• _WORK ITEM_: Write the next part of the guide below to useful Unity addons for VRChat avatars, starting right after its last sentence.

*** Opening of PASSAGE FOR REVIEW ***

Very little configuration is needed, but I would recommend moving the panes and views around to your liking; there are loads of little windows and tabs everywhere and being able to manipulate them is where a lot of your time in unity will be.


Useful Addons

Optimization

Build Size Viewer

https://github.com/MunifiSense/VRChat-Build-Size-Viewer

Build viewer. It breaks down the components of your built avatar (The thing you upload) and shows you what is contributing to download size

Thry VRC Avatar Tools

https://github.com/Thryrallo/VRCAvatarTools

Shows VRAM usage and some other performance stats ignored by VRC but actually important. Useful for seeing how much VRAM your avatar is wasting and also highlights things used by your avatar that you might not be aware of that are eating VRAM. For example a single 4K normalmap can eat 22MB. Obscene.

*** Close of PASSAGE FOR REVIEW ***
*** Opening of STORED DATA ***

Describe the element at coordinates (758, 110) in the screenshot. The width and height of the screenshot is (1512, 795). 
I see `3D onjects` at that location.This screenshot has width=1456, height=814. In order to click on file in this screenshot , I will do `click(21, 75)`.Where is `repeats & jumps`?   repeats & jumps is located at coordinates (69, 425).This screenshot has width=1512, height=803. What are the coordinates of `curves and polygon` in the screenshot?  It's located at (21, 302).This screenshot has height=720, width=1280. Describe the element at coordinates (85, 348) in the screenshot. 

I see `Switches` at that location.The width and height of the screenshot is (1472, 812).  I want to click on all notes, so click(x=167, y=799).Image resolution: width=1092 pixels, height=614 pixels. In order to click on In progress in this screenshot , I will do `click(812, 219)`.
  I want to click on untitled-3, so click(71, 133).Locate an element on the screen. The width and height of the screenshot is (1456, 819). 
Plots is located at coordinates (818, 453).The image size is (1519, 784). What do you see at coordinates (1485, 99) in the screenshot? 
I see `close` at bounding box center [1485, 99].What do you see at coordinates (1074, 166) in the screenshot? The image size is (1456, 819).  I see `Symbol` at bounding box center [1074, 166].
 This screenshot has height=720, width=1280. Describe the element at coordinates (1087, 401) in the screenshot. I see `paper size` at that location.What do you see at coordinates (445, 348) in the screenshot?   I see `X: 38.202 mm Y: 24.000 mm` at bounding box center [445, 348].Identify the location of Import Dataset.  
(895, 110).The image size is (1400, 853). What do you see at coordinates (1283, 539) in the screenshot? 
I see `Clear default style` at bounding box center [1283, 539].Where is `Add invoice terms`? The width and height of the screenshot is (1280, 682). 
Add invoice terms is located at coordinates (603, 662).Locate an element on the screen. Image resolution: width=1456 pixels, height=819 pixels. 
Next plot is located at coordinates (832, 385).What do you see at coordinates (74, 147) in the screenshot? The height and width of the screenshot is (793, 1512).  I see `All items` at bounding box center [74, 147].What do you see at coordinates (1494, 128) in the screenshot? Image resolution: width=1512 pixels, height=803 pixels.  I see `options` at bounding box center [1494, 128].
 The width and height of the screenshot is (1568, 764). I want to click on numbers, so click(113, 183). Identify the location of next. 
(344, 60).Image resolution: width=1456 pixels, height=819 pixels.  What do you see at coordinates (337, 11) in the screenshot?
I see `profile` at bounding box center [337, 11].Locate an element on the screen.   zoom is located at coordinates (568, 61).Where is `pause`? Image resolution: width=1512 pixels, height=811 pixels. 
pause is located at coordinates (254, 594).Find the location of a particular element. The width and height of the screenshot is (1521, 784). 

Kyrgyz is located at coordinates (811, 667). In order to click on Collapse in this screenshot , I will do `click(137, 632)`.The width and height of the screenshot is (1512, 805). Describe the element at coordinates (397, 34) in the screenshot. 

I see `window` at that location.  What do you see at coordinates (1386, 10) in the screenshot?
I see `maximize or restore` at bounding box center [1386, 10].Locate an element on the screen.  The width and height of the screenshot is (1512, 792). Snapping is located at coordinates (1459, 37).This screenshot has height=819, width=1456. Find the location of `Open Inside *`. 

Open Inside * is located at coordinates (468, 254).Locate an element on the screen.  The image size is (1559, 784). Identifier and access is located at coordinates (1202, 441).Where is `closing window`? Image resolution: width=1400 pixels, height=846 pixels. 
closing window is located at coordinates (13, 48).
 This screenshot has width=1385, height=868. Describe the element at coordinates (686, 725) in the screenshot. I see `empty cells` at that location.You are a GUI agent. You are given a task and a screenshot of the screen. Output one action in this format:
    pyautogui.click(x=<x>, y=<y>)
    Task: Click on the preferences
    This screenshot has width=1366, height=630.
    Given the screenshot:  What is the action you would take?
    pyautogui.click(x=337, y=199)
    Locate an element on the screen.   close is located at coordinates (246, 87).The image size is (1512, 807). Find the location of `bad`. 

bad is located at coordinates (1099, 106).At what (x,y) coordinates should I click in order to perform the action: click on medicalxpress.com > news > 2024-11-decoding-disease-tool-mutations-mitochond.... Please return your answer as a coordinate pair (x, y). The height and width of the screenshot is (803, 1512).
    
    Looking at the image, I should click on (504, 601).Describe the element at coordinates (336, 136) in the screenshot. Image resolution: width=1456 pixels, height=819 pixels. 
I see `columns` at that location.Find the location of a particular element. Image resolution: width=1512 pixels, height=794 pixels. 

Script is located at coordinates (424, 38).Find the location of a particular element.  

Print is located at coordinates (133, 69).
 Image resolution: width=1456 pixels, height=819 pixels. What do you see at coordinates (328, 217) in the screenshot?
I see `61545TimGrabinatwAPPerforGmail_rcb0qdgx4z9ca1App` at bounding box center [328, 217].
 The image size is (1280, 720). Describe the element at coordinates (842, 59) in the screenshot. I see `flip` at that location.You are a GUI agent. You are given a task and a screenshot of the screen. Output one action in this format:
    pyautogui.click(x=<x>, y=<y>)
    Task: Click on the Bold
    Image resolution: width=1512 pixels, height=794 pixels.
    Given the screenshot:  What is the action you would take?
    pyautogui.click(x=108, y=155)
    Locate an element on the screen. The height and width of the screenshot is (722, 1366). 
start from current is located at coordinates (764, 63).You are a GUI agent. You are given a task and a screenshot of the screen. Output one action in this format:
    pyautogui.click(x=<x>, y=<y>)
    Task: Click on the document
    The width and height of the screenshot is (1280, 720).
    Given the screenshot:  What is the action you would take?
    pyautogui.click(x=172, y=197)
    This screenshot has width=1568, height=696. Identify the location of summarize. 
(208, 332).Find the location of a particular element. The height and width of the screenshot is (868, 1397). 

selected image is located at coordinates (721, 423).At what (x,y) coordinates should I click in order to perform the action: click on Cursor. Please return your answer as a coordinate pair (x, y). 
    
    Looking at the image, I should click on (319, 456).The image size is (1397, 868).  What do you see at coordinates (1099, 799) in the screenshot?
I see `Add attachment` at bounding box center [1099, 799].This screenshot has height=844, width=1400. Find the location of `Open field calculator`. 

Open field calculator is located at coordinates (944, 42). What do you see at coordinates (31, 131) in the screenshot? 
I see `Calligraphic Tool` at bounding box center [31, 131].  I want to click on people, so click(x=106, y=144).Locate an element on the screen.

*** Close of STORED DATA ***

• _ANSWER SPACE_:
Tidbits

Constraints

Moving Props Around with Constraints

Let's say you have a gun in a thigh holster, and you want to 'snap' it to your hand from your thigh, and back again. could be glasses from your face, or whatever. first in blender you want to have it either a separate mesh or separately weighted on its own bone; if you can move it around by moving the bone around this'll work.

1. Create empty objects on the armature where you want the object to snap to. EG; One on the hand (hand_target) and one on the leg (holster_target) 2. Create a parent constraint on the mesh/object you want to be moving around (the gun for example), and give it two sources; the two target objects you made. Set the weights to both be zero (the number next to the source) 3. Activate and lock the constraint. 4. Set the weight of one target to 1. Then move the empty object (if necessary) so the position you want it to snap to. 5. Repeat for the other target.

If done properly (these instructions have not been tested), changing the weight of each source to 1 and the other to 0 will snap the object to that location and it will move along with the relevant bone. You could extend this to move the object around to multiple locations if you wished.

To actually get this working; make an animation that switches the source weighting and make that trigger on a condition, such as a toggle on your radial menu.

Buttstraints / Asstraints

This is an advanced bit of avatar magic that increases the roundness and fullness of the butt when bent over. This is an advanced technique that is going to require significant amounts of autism and general knowhow to do.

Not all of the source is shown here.